=== Begin Enclosure ===

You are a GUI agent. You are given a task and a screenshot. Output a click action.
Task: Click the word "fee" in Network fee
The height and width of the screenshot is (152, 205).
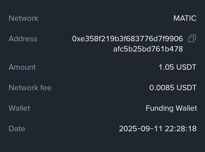[46, 88]
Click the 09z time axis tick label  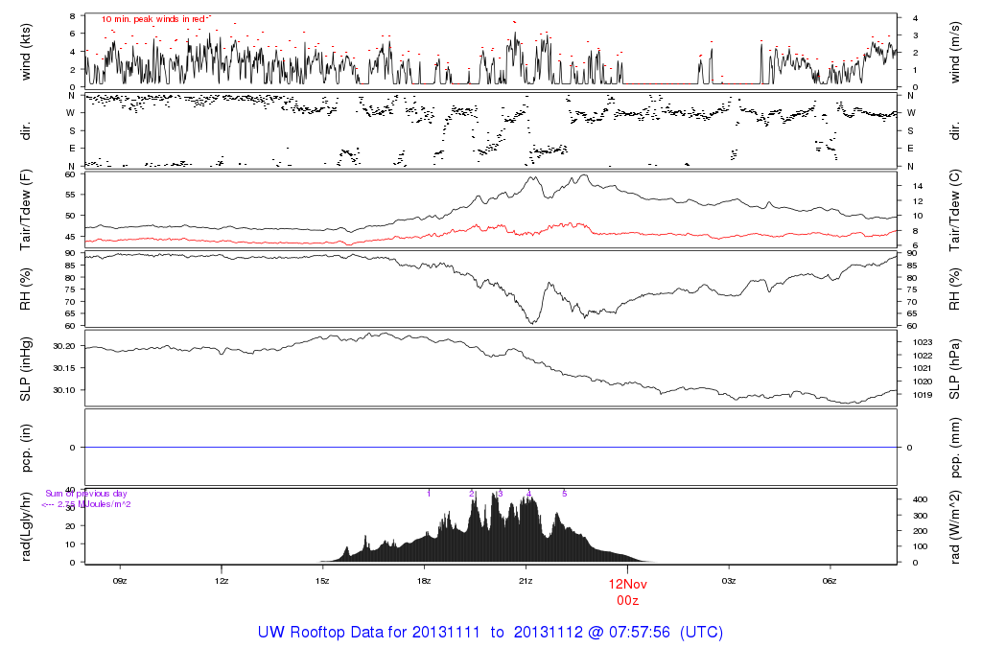click(120, 581)
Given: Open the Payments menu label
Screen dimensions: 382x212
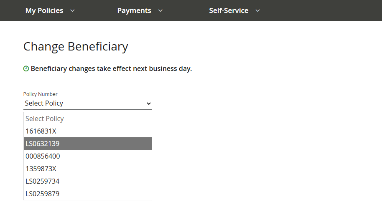Looking at the screenshot, I should point(134,11).
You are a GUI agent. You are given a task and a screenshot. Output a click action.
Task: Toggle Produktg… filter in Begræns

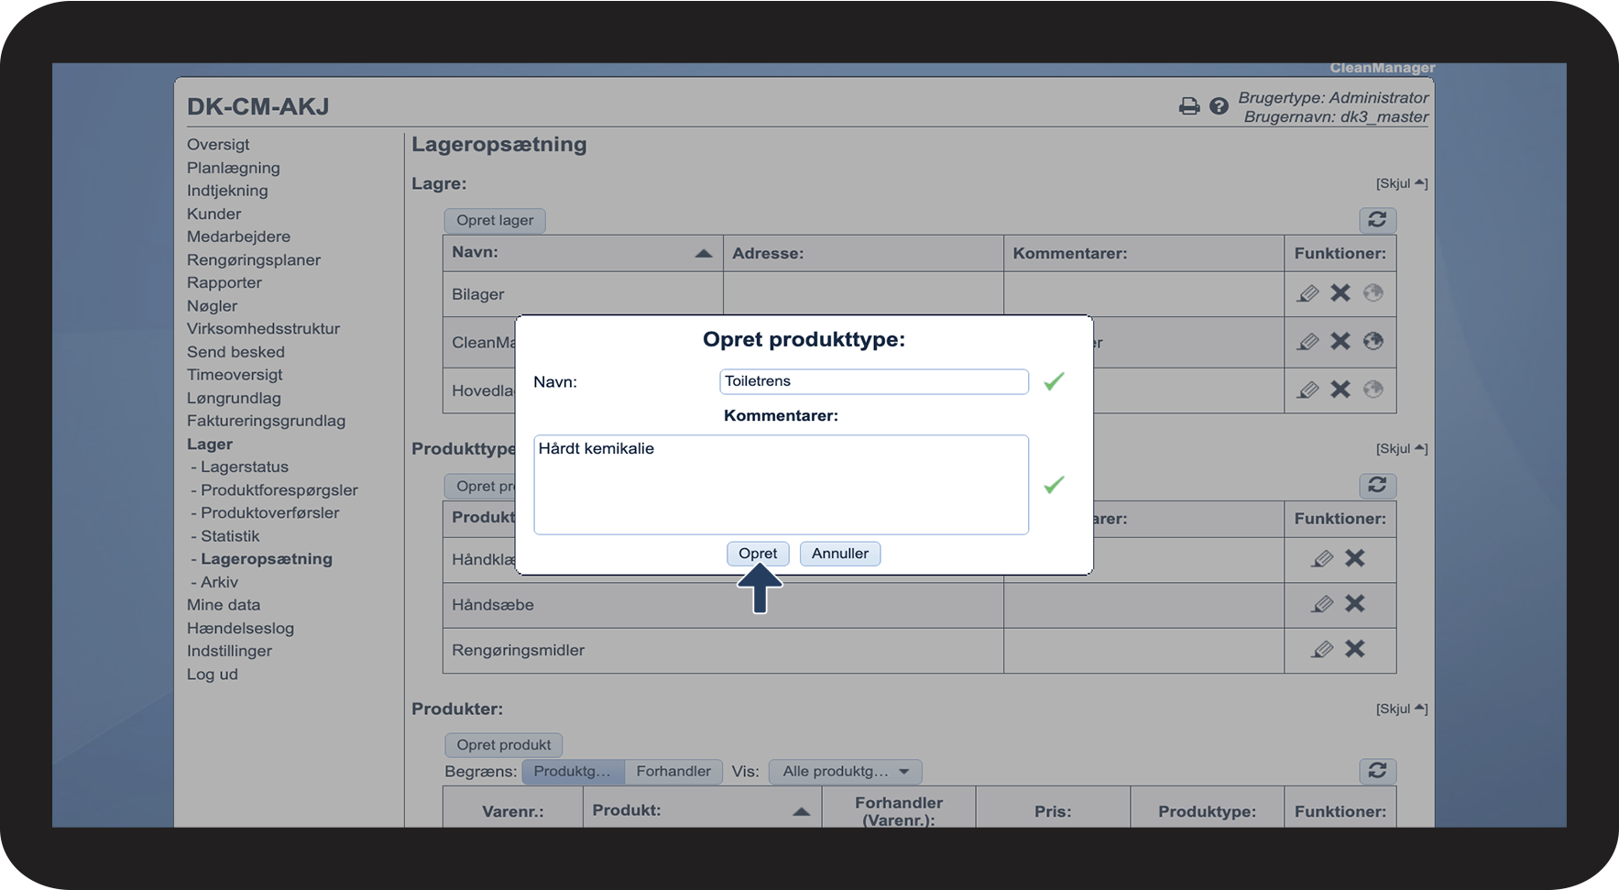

=== End Enclosure ===

Leave the pictures out and restate exactly the lines from the one that has "Screen dimensions: 382x212" through the final line of the entries above, both ends included.

** RESULT BELOW **
Screen dimensions: 382x212
Looking at the screenshot, I should point(134,11).
You are a GUI agent. You are given a task and a screenshot. Output a click action.
Task: Toggle Produktg… filter in Begræns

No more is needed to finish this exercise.